→ **Work required**: Please copy the listing below word for word, starting at the line that contains "Viewport: 1837px width, 824px height." and stopping after the line that contains "The image size is (1700, 515).". Leave the pictures out of your copy.

====== Records to process

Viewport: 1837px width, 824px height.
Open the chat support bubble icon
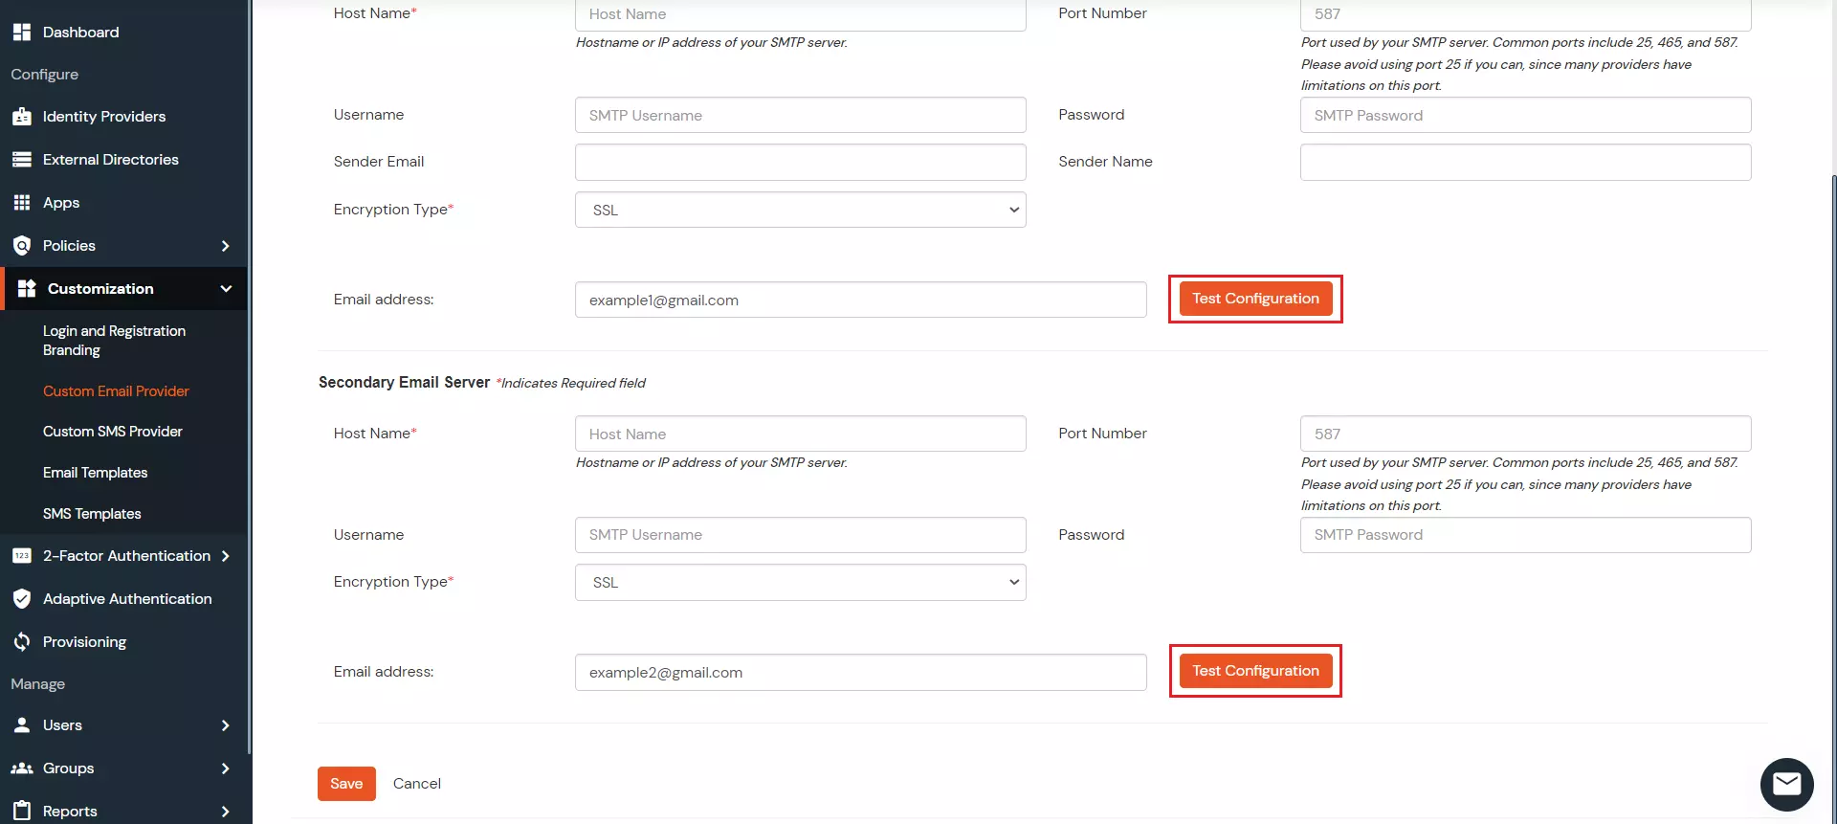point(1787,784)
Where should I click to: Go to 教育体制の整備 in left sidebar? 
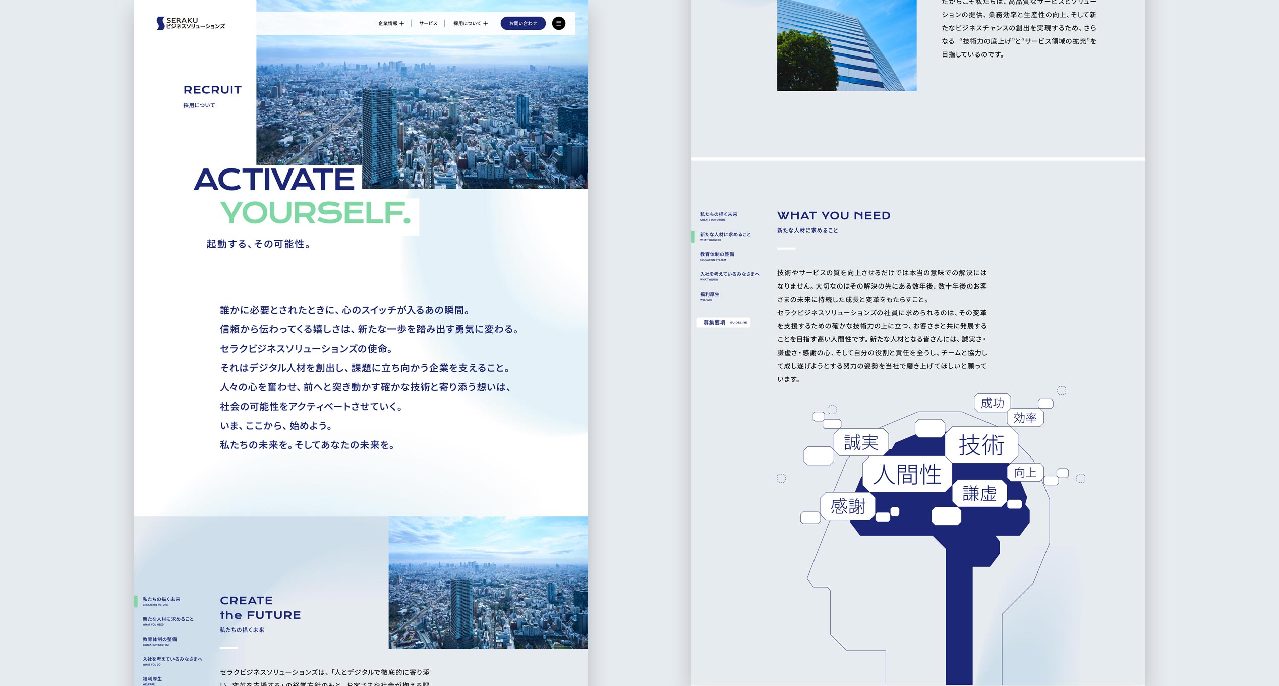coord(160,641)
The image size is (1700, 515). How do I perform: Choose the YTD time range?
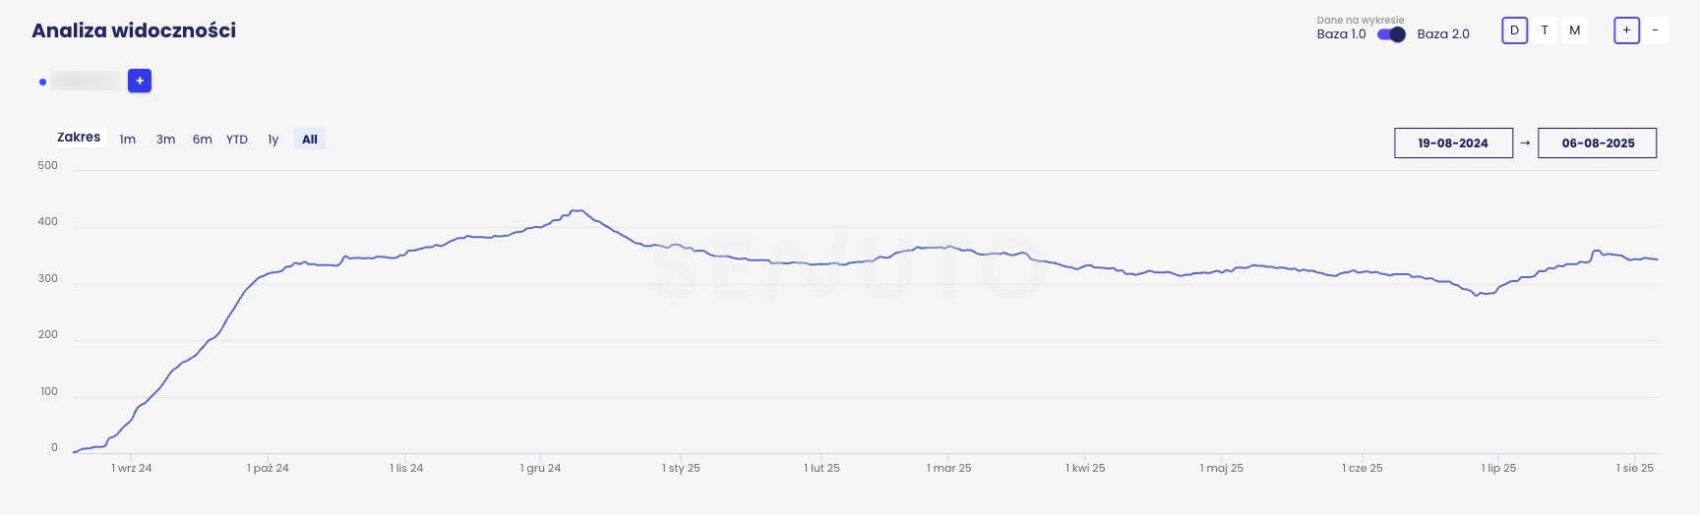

============
====== Records to process

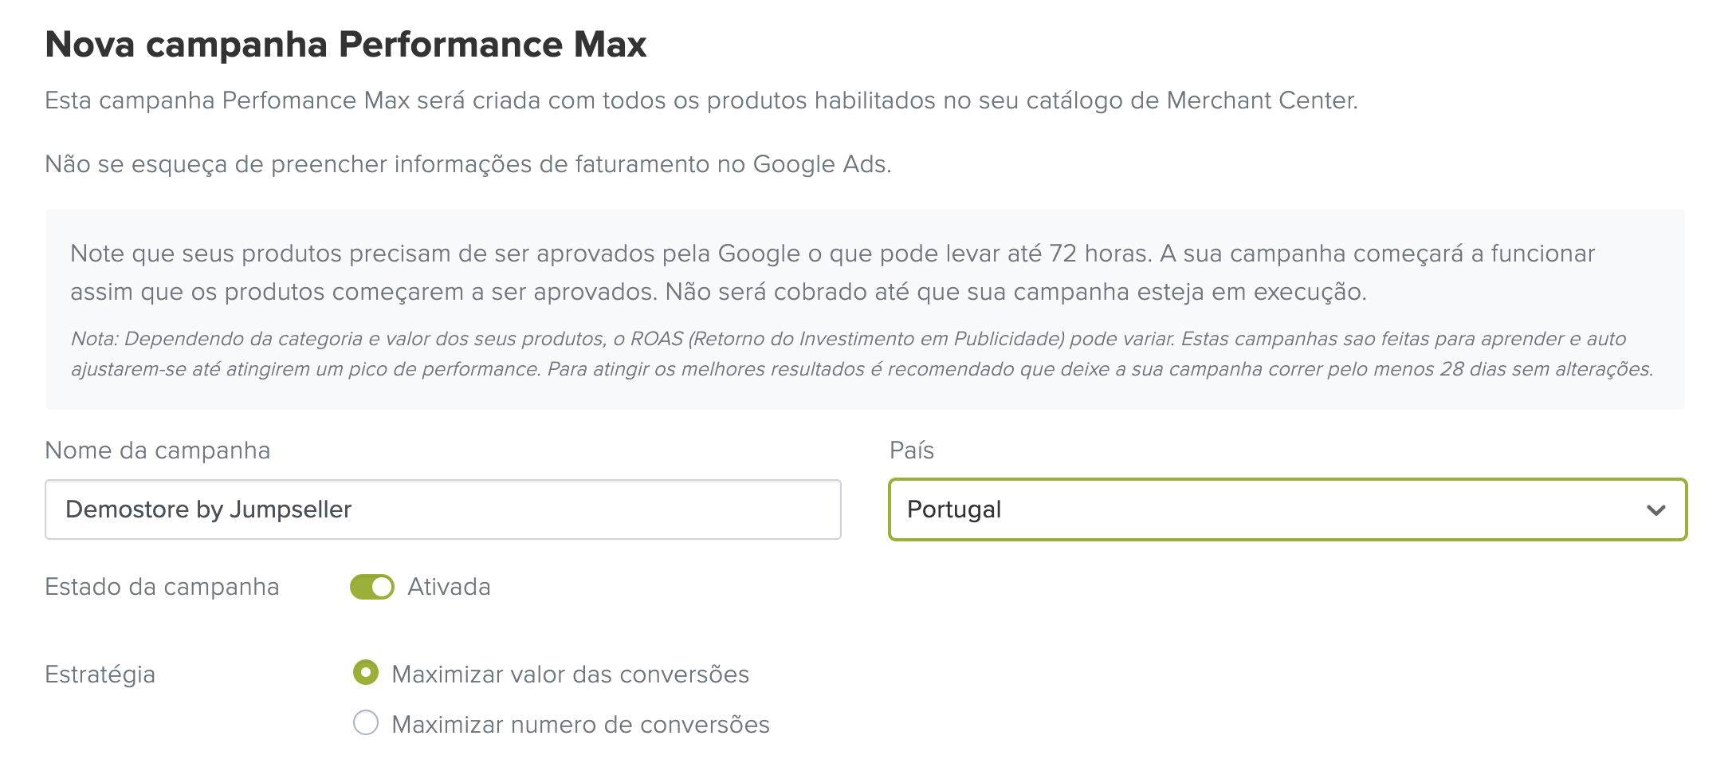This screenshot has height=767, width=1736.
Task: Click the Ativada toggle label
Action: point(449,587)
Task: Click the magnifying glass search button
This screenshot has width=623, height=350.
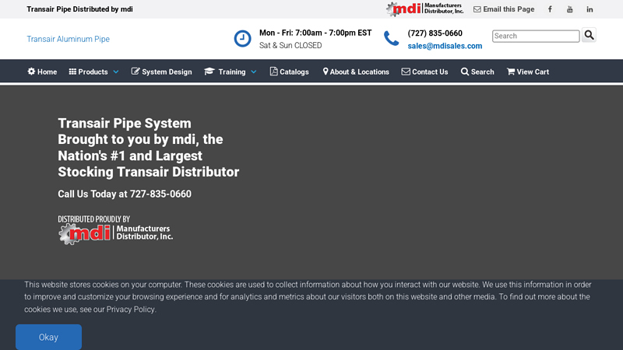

============
====== Records to process

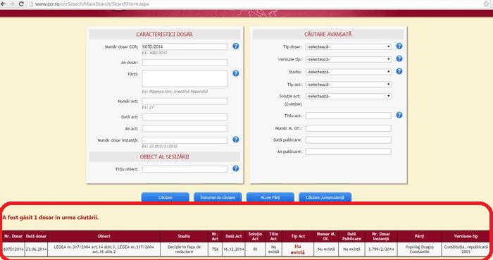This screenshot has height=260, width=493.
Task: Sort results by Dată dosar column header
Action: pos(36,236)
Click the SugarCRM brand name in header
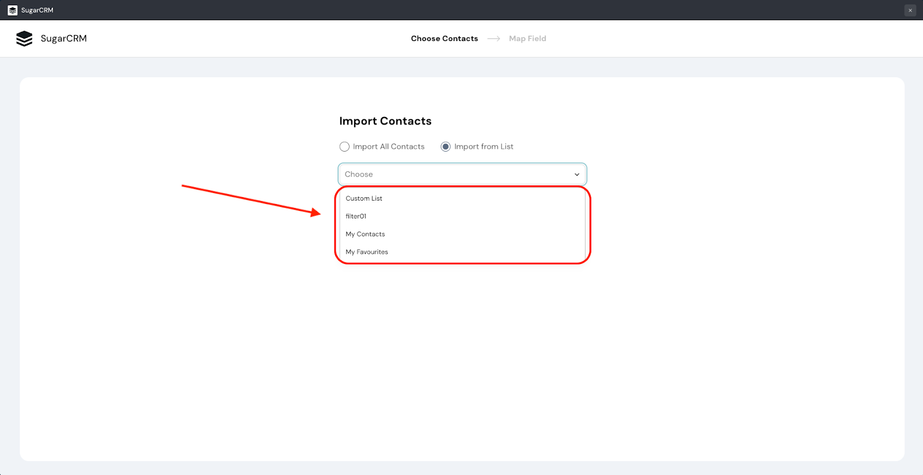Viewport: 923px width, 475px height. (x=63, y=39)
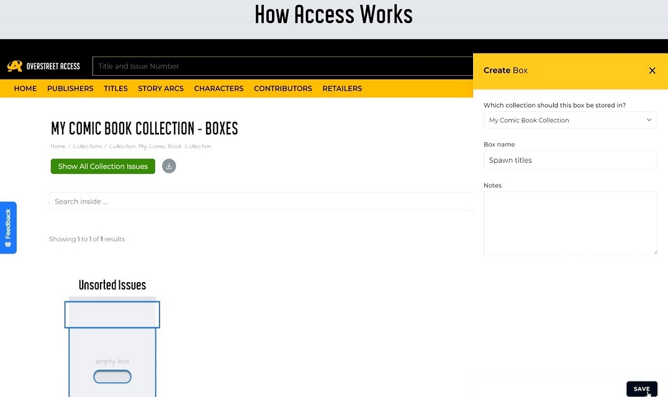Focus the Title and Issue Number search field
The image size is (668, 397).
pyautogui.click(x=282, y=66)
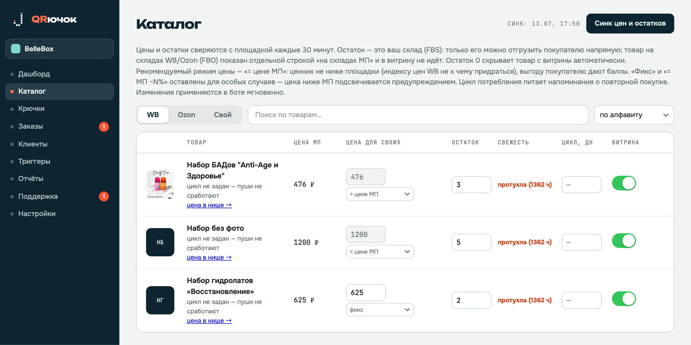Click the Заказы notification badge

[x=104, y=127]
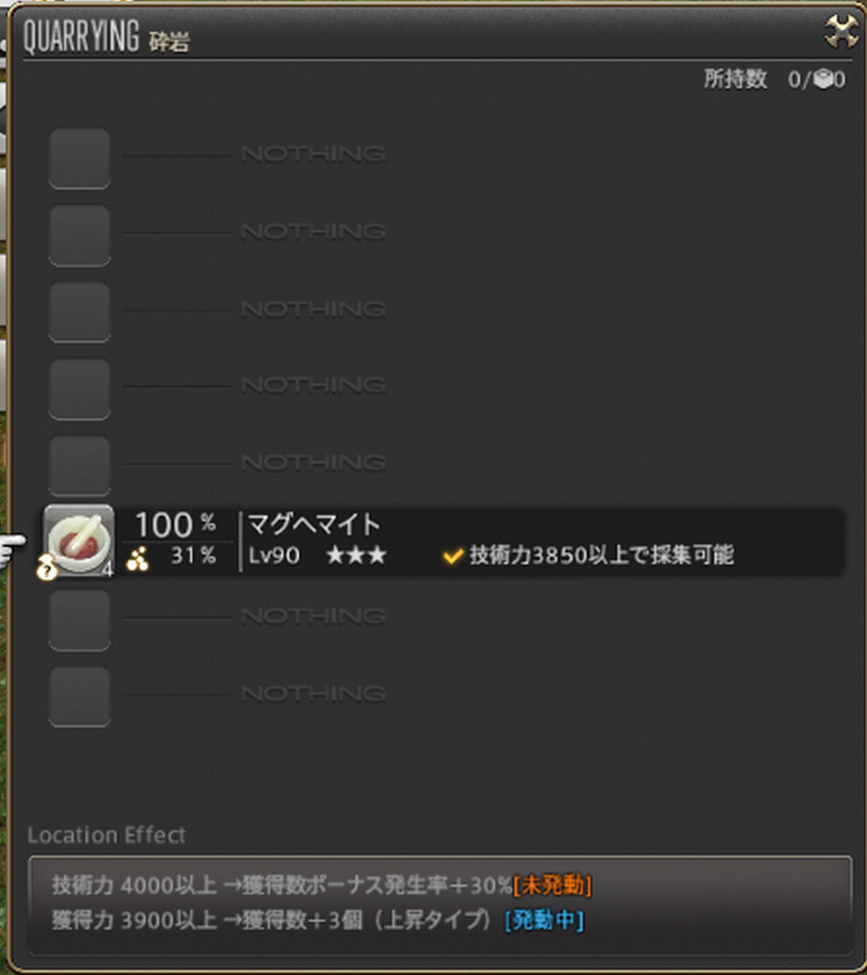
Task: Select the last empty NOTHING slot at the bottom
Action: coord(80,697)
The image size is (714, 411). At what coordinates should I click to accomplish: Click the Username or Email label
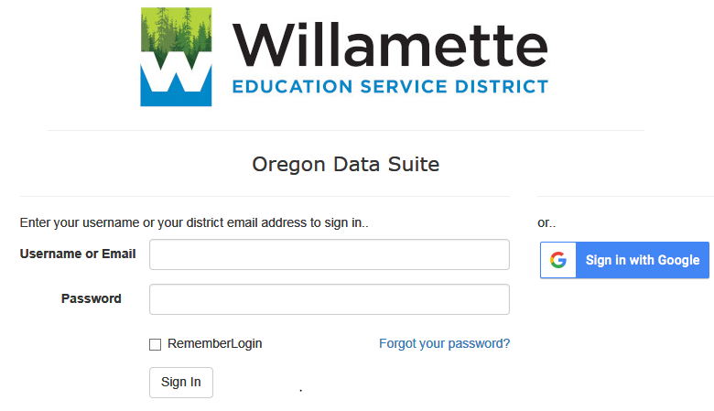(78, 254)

============

→ **Answer for the task**:
Viewport: 1837px width, 824px height.
Open the chat support bubble icon
point(1787,784)
Where should I click to: Go to 教育体制の整備 in left sidebar? 
coord(160,641)
The image size is (1700, 515). How do I perform: Choose the YTD time range?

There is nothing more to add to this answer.